The Great Man Paradox - Petiver
https://thonyc.wordpress.com/2017/09/07/the-great-man-paradox/
======
jessriedel
Bell's Theorem has (correctly in my opinion) been called the most profound
discovery of science.

[https://en.wikipedia.org/wiki/Bell%27s_theorem](https://en.wikipedia.org/wiki/Bell%27s_theorem)

It is our most precise characterization about what's weird about quantum
mechanics. John Bell had no competitors and his work (1964) went unappreciated
for a very long time.

[https://en.wikipedia.org/wiki/John_Stewart_Bell](https://en.wikipedia.org/wiki/John_Stewart_Bell)

Without him, it is very likely his theorem would have remained undiscovered
for many decades. At the least, we would have waited for quantum information
theory to pick up steam in late '80s and early '90s (and I don't have a good
sense the degree to which he contributed to that).

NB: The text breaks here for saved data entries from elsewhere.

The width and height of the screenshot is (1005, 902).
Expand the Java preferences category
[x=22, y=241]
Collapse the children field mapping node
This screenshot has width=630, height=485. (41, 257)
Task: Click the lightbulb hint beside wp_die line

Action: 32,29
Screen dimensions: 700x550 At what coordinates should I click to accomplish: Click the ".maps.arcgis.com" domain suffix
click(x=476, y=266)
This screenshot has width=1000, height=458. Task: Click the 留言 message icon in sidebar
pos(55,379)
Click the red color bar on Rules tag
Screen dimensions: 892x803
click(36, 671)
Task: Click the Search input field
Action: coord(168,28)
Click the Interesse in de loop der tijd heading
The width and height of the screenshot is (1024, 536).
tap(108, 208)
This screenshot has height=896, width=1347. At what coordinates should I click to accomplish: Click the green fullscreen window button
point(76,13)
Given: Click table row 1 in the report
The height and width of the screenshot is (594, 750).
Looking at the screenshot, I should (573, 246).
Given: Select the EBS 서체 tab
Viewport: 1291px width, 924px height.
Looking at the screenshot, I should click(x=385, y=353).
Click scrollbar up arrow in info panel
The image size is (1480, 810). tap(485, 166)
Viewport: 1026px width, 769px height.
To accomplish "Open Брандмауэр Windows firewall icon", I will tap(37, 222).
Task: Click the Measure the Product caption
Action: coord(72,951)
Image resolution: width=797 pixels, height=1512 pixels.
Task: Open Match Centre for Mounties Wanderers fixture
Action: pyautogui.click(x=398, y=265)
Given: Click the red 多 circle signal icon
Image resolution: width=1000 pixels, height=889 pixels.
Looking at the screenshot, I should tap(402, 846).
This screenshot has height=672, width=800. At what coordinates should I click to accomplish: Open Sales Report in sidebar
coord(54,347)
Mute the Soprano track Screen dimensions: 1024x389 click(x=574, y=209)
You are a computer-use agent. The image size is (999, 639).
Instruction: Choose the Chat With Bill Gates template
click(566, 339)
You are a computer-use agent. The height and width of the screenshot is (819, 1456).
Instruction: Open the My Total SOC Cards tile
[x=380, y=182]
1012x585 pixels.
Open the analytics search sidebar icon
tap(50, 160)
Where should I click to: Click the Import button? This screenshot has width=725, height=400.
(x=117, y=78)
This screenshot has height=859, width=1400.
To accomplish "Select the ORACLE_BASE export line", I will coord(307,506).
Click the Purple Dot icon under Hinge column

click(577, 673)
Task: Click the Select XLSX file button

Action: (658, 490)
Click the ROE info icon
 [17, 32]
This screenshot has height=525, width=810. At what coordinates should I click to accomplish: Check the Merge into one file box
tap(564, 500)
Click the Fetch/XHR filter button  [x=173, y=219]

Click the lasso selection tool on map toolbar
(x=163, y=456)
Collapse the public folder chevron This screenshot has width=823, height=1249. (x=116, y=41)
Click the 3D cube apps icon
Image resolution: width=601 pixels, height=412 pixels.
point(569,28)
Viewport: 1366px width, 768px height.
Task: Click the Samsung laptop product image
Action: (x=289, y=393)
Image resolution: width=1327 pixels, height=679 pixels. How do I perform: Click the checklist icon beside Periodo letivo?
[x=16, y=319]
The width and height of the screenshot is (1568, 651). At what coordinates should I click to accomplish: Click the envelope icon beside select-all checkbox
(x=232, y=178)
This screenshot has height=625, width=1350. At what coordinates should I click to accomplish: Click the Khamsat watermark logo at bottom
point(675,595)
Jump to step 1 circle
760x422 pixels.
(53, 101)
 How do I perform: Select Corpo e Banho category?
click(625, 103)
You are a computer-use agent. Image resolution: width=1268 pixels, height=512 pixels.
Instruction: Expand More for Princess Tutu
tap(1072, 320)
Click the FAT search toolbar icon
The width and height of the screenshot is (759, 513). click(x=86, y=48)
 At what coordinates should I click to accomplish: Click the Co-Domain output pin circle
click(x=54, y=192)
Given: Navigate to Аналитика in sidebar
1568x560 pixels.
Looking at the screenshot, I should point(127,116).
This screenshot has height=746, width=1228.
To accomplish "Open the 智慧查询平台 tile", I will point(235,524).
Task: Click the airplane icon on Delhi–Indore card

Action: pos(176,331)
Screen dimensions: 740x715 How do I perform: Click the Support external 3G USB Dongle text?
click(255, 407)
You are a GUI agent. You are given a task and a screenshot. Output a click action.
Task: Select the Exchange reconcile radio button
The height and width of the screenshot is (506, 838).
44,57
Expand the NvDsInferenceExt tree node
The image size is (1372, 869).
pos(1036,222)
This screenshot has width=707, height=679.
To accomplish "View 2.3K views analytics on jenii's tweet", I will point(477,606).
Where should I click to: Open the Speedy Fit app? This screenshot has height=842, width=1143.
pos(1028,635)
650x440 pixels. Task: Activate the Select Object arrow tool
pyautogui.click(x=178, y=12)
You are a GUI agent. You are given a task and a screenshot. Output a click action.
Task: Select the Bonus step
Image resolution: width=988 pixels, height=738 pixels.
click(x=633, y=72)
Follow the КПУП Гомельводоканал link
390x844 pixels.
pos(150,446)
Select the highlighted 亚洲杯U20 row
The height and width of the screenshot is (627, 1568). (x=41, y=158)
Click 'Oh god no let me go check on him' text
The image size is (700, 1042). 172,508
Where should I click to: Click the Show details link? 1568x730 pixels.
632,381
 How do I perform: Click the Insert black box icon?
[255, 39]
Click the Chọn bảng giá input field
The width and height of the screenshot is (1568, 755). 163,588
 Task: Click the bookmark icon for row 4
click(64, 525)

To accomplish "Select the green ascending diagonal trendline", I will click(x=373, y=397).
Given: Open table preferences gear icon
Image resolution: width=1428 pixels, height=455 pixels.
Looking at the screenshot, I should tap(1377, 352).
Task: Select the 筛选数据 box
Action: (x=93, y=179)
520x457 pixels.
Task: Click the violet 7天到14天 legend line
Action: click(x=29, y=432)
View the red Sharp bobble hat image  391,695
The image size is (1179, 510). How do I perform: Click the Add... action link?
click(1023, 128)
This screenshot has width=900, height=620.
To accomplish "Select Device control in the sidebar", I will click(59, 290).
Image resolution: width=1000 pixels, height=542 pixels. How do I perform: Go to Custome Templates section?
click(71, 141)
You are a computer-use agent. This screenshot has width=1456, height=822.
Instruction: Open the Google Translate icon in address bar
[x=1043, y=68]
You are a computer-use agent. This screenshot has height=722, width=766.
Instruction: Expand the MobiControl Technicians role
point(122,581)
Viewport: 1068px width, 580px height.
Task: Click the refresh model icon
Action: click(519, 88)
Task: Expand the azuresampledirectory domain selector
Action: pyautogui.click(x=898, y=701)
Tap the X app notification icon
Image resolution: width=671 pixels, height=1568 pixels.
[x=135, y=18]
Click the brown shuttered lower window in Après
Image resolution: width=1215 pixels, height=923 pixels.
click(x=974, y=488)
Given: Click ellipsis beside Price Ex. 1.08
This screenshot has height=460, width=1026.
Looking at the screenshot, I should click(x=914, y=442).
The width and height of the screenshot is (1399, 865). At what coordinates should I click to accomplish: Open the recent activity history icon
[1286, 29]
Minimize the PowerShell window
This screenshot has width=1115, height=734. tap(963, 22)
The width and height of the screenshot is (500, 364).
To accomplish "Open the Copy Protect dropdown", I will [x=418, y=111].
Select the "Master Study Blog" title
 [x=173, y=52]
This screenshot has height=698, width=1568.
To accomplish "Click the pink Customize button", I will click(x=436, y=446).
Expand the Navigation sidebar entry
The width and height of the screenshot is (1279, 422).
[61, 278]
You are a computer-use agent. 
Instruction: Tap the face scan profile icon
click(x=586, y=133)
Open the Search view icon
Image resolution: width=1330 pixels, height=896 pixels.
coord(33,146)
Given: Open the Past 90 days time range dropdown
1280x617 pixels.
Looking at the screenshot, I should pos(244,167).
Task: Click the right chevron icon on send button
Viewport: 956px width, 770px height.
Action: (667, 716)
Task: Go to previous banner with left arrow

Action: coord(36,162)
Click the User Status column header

Ultimately no one is irreplaceable in science, but Bell arguably came as close
as is possible in the modern era. The best argument against lionizing great
men like him is that the property that makes them great -- a lone discovery
unlikely to be made without them -- also means their work is often in an
unpopular area and so has little impact...until the area gets so popular that
it would have been discovered anyways!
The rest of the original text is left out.